In Depth

Why British Airways has nosedived with passengers

UK’s national airline drops to second-last place in Which? long-haul rankings

British Airways has slumped to second last place in a poll of customer satisfaction with major airlines, with only Ryanair faring worse.

The UK’s flag carrier airline has been criticised for the cost-cutting measures new management introduced in 2016.

And those cutbacks appear to be taking their toll, judging by the annual poll in consumer magazine Which?. In it, BA ranks poorly in almost every category, The Telegraph reports.

“Once self-proclaimed ‘the world’s favourite airline’, BA has this year found itself grounded,” the consumer magazine said of BA’s fall from grace. But what went so wrong for BA?

What did the rankings say?

The annual Which? Travel airline survey ranks airlines based on the experiences of the 6,500 survey participants with regard to the service’s food, seat comfort and value for money on both short and long-haul services.

BA performed poorly in all categories, being kept off the foot of the table in the long-haul rankings only by American Airlines, with customer satisfaction score of 55% (first placed Singapore Airlines had 88%).

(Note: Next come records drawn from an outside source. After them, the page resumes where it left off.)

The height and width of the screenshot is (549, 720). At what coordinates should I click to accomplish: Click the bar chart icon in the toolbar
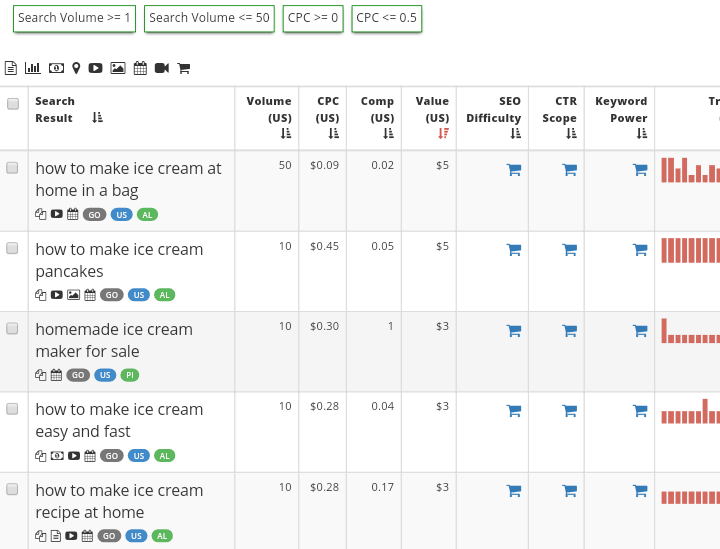pos(33,68)
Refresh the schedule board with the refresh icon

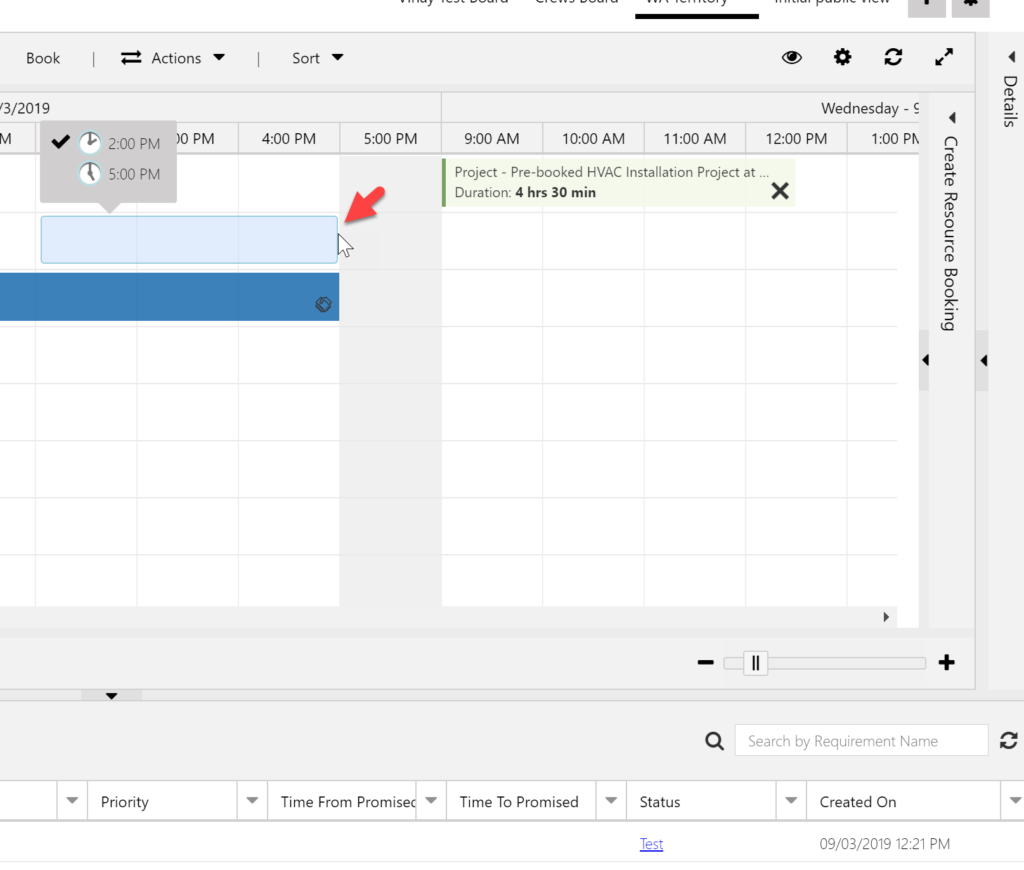pyautogui.click(x=892, y=57)
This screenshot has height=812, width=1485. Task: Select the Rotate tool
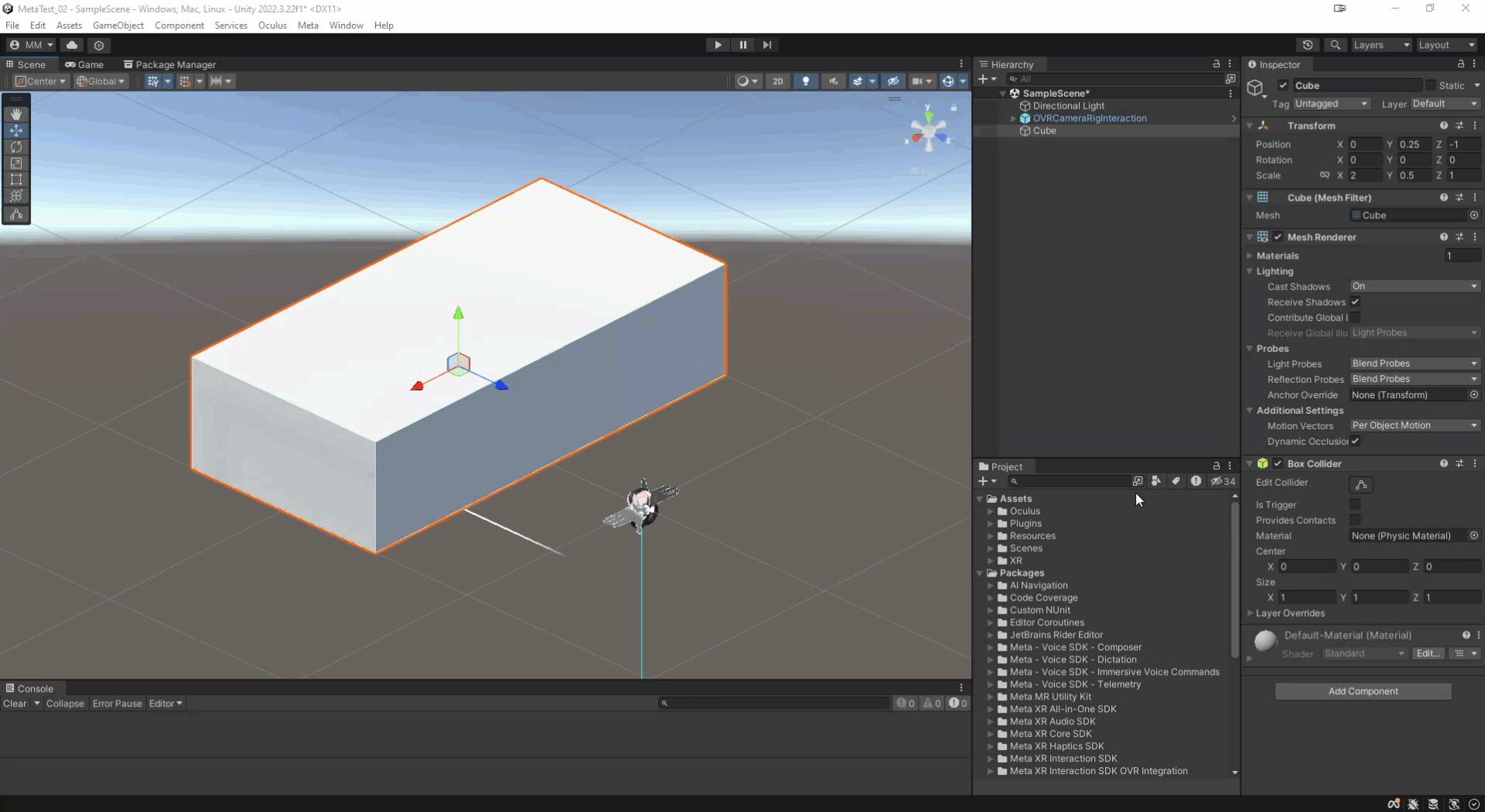point(16,146)
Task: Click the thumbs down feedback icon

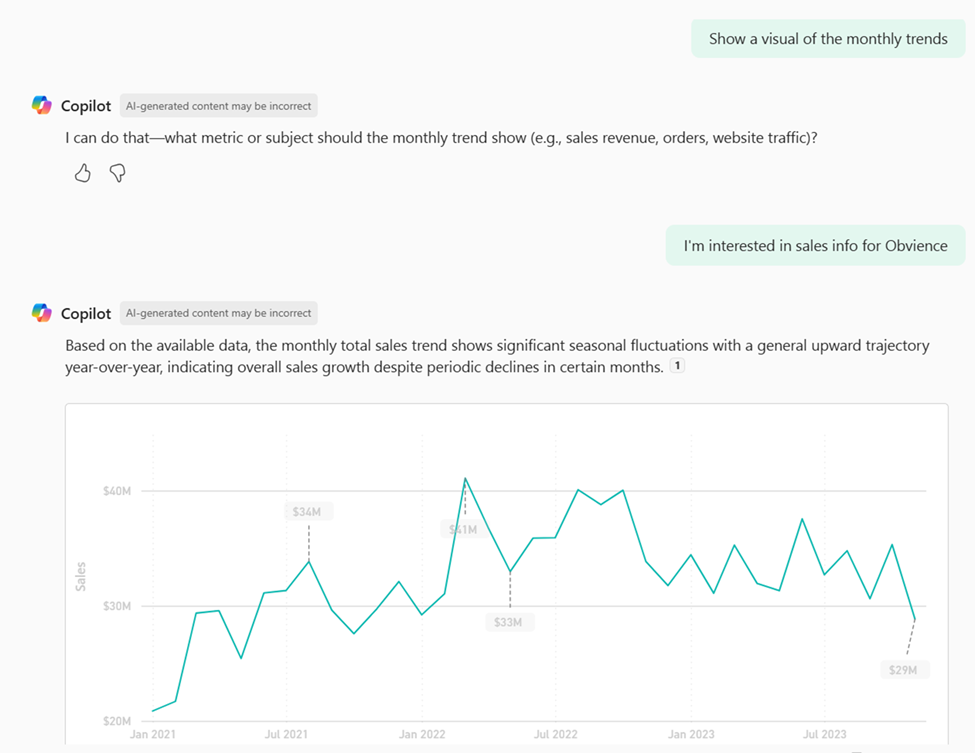Action: click(x=117, y=174)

Meanwhile BA finished third from bottom in the short-haul rankings, ahead of Ryanair (bottom) and Vueling (second from bottom), with another 55% score for customer satisfaction. Air Aurigny, a small airline serving the Channel Islands, took the top spot.

What went wrong?

BA was awarded the best short-haul airline title in the 2015 Which? Travel survey, but a number of issues have contributed to its decline in recent years.

Which? puts the blame on IT failures and power outages that resulted in mass cancellations, as well as data breaches and the recently resolved pilots’ dispute – problems it says have “continued to see the airline descend in customers’ estimations”.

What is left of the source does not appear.